# Problem to solve:
From the line that holds "Where should I click to: Switch" to the last line below, retype everything exactly and nothing else; omit pictures.

BEGIN Record extracts

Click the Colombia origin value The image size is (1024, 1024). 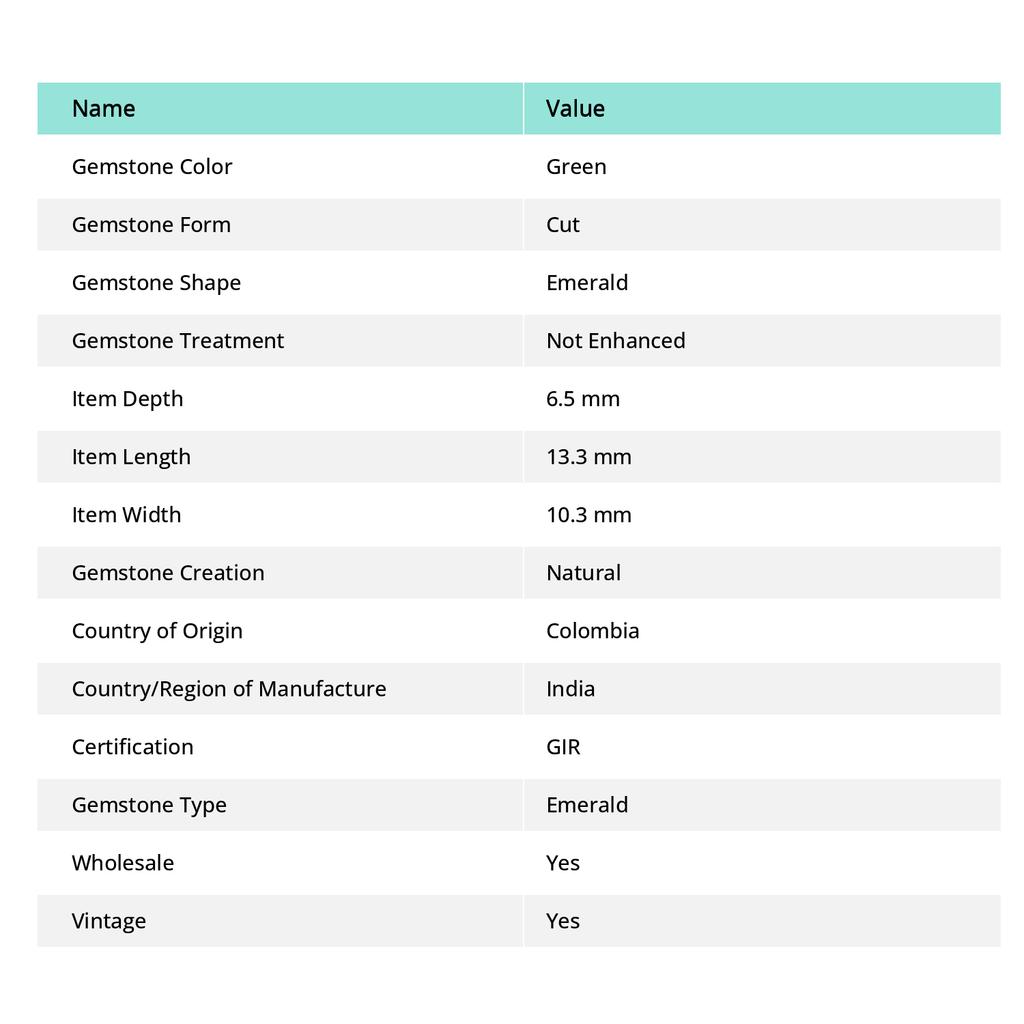593,631
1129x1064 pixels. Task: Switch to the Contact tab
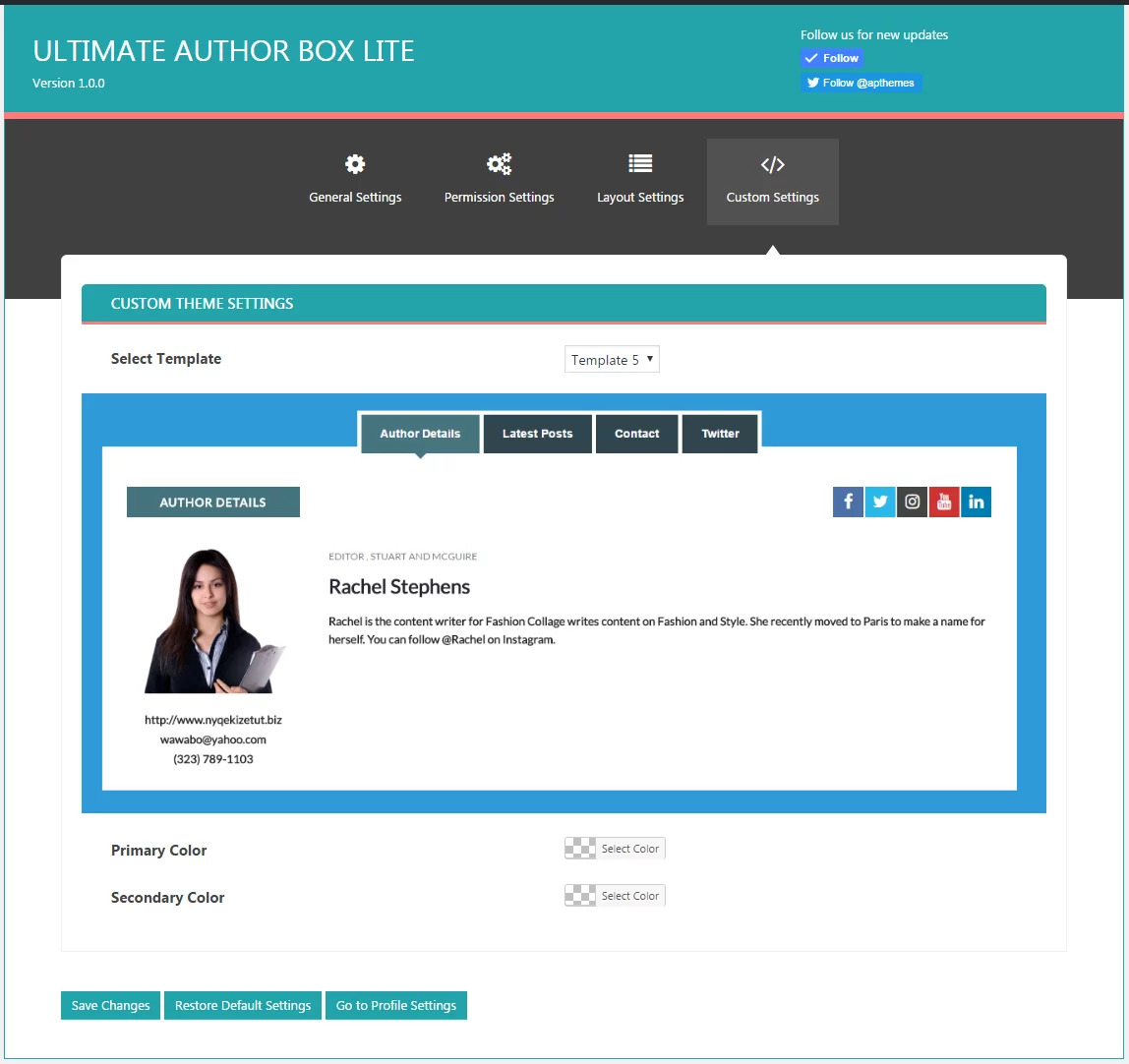(x=636, y=433)
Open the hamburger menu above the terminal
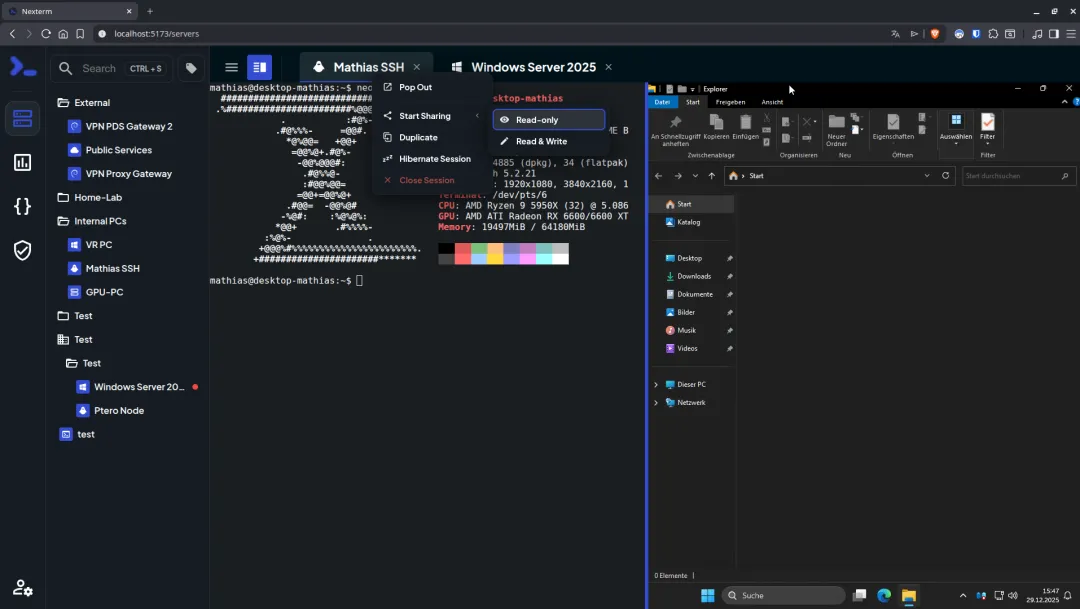Screen dimensions: 1080x609 pos(231,67)
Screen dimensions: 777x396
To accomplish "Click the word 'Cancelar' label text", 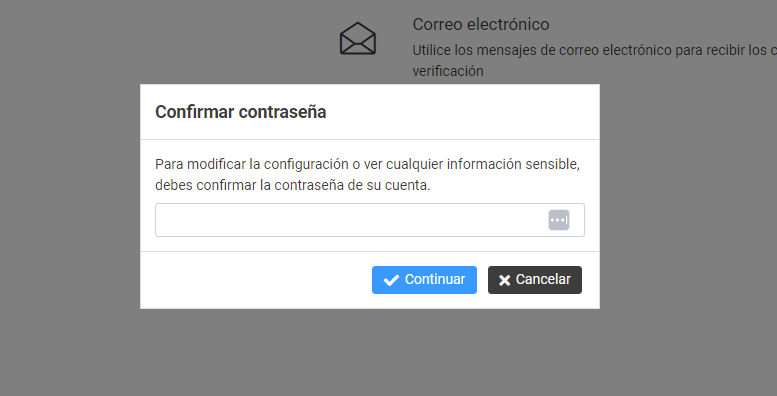I will pyautogui.click(x=543, y=280).
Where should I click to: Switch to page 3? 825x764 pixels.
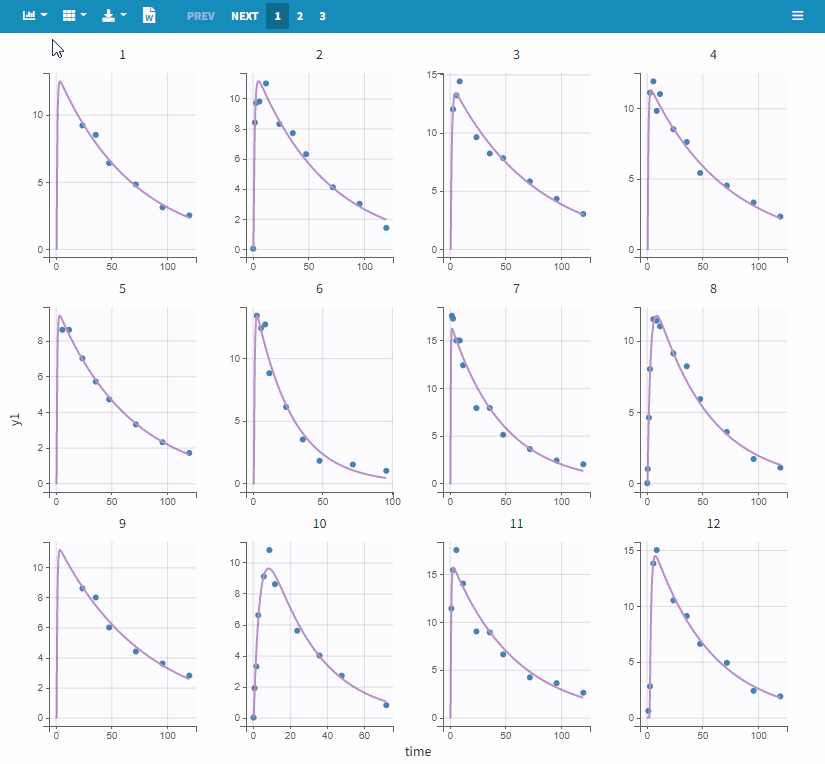pyautogui.click(x=322, y=16)
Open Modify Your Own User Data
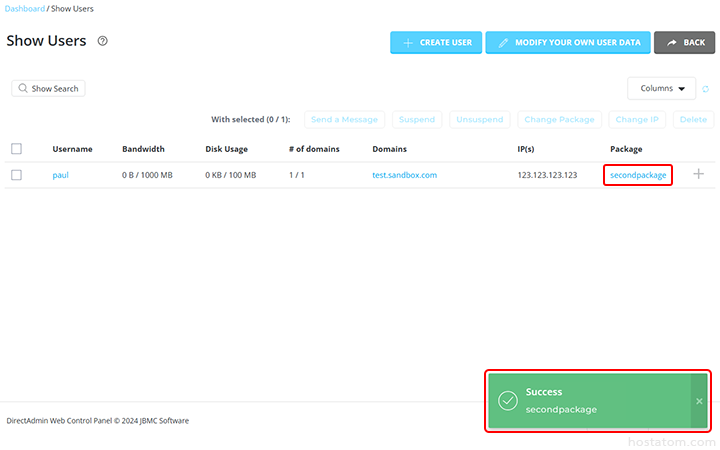The height and width of the screenshot is (450, 720). click(567, 42)
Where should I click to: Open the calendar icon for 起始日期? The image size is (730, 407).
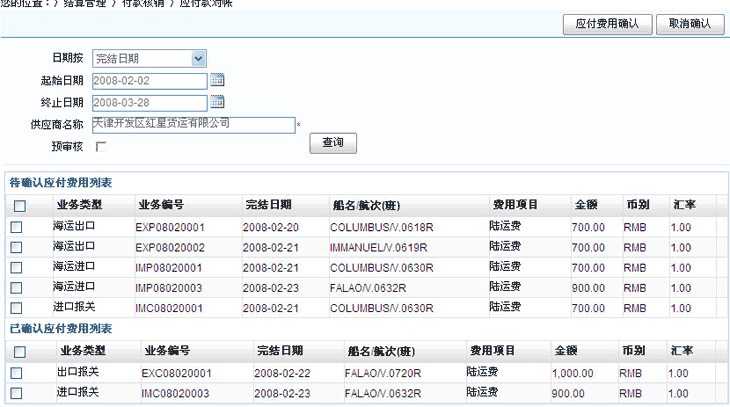click(x=217, y=81)
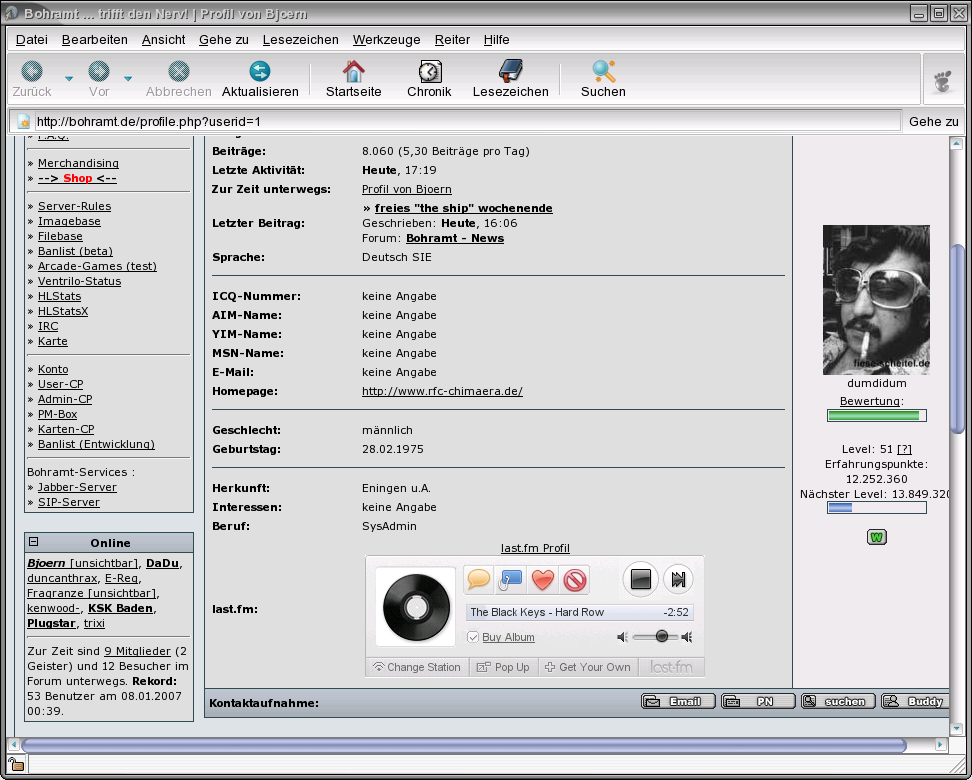Click the orange speech bubble icon

pyautogui.click(x=479, y=579)
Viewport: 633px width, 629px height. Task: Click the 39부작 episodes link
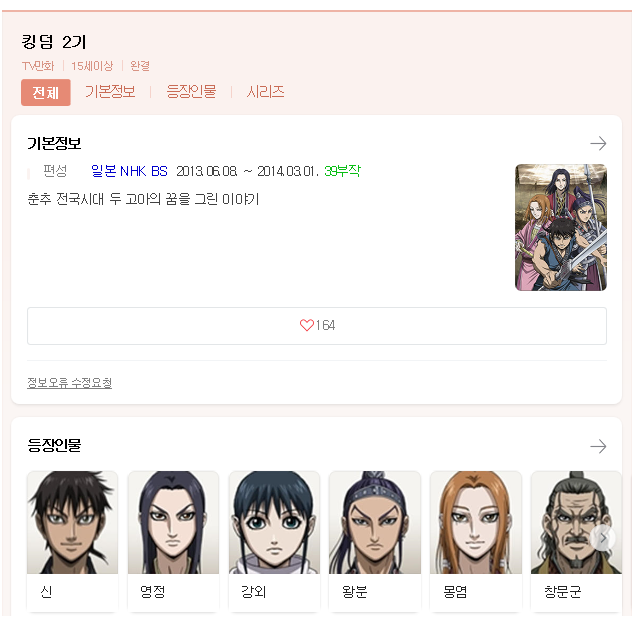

END Record extracts

# Output:
Where should I click to: Switch to page 3? 825x764 pixels.
pyautogui.click(x=322, y=16)
Open Modify Your Own User Data
The height and width of the screenshot is (450, 720). click(567, 42)
Where should I click to: Open the calendar icon for 起始日期? The image size is (730, 407).
click(x=217, y=81)
Click the orange speech bubble icon

pyautogui.click(x=479, y=579)
Viewport: 633px width, 629px height. Task: Click the 39부작 episodes link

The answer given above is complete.